Action item –
Every record is to be returned as written, with no omissions.

Data extracts –
§ §

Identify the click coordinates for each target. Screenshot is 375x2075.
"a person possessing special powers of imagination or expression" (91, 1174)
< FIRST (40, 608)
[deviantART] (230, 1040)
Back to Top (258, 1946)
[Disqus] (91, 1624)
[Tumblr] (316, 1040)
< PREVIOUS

§ §

Answer below –
Identify the click coordinates for each target. Screenshot is 375x2075.
"a person possessing special powers of imagination or expression" (91, 1174)
< FIRST (40, 608)
[deviantART] (230, 1040)
Back to Top (258, 1946)
[Disqus] (91, 1624)
[Tumblr] (316, 1040)
< PREVIOUS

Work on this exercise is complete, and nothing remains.